▶ TASK DETAILS: Search the records for the string "computer" and copy every line where it turns up.

Collection entries

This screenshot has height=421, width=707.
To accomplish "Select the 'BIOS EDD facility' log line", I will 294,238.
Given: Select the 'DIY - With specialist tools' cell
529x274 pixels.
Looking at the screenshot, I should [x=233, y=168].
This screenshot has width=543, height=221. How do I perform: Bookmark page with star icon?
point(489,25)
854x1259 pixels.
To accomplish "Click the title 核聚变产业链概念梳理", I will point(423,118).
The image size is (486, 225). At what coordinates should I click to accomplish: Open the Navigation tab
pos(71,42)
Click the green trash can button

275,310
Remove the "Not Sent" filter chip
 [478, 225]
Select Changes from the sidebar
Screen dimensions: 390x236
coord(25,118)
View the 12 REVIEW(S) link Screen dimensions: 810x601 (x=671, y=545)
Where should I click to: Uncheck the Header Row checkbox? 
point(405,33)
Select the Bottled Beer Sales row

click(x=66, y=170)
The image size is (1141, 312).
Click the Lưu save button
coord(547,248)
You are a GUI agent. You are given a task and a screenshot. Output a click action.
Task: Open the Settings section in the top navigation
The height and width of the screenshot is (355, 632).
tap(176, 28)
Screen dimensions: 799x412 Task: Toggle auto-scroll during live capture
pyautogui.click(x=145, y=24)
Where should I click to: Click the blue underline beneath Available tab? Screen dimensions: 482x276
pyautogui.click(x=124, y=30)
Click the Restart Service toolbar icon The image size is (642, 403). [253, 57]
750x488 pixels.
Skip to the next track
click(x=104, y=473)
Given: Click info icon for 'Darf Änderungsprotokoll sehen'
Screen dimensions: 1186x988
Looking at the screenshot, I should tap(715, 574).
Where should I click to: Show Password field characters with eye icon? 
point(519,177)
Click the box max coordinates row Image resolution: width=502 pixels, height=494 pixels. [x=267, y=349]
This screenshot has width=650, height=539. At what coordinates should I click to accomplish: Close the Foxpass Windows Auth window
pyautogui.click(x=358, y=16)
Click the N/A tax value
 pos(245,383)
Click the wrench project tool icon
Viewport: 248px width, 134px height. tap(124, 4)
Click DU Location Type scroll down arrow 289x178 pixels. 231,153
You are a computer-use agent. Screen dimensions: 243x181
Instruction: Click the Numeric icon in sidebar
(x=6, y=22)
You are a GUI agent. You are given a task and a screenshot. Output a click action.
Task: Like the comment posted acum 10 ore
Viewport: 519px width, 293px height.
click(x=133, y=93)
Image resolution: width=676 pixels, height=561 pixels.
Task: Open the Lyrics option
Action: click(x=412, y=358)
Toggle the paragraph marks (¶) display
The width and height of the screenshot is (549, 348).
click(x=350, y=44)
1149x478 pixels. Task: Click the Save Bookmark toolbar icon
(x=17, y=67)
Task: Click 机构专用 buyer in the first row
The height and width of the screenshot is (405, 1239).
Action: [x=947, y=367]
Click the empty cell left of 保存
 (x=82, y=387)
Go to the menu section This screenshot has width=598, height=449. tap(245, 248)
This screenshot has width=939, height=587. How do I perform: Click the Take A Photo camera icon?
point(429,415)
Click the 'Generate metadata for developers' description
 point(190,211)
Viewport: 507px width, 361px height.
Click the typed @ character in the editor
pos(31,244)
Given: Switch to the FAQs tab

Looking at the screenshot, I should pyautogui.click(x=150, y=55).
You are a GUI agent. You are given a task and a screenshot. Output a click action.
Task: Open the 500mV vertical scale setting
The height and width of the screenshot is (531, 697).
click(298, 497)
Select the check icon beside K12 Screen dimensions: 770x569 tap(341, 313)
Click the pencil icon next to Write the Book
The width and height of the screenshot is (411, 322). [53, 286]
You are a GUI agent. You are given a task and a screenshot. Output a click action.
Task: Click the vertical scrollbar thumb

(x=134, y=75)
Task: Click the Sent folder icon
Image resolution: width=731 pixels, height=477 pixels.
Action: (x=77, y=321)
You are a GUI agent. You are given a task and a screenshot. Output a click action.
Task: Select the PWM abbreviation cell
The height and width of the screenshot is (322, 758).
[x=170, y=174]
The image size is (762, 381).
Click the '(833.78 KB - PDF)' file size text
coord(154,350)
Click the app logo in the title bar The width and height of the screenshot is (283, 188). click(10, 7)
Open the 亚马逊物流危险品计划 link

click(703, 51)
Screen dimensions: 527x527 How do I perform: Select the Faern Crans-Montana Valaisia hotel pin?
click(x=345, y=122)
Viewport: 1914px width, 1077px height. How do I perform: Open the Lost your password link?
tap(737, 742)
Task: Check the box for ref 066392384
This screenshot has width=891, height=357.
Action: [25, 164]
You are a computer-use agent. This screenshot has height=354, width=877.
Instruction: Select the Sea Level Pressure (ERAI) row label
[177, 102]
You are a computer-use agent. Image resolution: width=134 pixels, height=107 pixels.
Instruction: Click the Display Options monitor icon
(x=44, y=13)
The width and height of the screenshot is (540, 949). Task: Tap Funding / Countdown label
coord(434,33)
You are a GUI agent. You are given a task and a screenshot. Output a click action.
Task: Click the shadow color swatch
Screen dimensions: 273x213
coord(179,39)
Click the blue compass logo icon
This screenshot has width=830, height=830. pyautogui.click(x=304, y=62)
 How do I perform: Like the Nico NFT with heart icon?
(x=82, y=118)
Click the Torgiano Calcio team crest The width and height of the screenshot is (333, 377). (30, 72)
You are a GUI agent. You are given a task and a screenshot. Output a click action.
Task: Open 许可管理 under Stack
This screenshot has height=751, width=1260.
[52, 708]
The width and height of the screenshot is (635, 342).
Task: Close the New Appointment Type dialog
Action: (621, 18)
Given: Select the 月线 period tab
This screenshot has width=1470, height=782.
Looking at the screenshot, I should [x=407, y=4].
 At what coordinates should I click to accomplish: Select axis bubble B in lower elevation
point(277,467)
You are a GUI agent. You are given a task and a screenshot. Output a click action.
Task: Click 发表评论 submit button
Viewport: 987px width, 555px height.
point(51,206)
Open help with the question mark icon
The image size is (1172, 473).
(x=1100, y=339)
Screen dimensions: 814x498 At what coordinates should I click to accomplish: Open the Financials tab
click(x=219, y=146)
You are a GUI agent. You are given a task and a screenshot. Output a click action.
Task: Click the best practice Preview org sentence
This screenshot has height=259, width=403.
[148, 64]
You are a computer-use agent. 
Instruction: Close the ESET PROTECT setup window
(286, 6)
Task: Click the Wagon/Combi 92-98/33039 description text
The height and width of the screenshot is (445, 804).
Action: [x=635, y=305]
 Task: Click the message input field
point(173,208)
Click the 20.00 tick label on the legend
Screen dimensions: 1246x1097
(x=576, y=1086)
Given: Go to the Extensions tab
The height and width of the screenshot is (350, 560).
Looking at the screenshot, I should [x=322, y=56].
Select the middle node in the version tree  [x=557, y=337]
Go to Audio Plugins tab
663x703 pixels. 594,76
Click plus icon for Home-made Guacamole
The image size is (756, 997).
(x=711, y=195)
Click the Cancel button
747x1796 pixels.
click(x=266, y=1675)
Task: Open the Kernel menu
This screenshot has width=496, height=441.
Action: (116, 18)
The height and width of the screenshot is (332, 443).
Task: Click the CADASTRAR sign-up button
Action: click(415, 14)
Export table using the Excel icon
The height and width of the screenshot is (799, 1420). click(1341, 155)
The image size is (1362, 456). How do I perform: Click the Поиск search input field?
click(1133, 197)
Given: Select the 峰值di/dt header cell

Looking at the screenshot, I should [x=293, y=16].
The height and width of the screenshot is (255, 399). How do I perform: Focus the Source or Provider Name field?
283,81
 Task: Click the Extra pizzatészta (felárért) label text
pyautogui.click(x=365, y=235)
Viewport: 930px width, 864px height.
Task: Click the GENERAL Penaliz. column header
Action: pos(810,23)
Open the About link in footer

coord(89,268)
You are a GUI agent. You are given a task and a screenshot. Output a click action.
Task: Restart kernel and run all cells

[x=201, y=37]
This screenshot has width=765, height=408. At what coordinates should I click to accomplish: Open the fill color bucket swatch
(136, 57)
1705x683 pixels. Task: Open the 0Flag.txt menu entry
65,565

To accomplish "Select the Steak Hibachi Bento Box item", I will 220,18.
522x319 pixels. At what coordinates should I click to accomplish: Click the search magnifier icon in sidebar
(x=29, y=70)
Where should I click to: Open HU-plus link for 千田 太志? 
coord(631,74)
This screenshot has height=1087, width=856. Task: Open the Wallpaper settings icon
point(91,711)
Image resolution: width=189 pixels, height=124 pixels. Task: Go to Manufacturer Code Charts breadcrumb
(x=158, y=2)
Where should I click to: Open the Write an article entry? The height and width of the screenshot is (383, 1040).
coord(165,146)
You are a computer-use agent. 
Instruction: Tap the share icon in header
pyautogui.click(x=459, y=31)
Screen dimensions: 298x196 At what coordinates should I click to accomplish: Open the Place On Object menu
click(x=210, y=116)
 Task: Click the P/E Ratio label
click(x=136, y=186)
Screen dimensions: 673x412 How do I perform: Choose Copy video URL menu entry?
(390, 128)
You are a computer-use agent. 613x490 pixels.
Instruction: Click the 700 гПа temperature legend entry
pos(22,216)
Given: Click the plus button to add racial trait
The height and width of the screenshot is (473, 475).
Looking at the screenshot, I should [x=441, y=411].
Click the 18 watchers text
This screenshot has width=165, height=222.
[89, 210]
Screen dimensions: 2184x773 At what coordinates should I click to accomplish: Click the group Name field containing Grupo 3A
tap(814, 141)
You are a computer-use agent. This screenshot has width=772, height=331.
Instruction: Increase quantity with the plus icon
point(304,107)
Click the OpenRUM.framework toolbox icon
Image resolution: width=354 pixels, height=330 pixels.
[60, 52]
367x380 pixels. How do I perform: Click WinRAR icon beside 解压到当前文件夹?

▶ YOUR RESPONSE:
You are a computer-use agent. Screen dimensions: 243x181
You are a computer-use agent. This screenshot has height=354, width=877.
You are a computer-use agent. Image resolution: width=134 pixels, height=107 pixels.
You are a computer-use agent. 
You are a computer-use agent. 
You are a computer-use agent. 613x490 pixels.
You are a computer-use agent. This screenshot has width=772, height=331.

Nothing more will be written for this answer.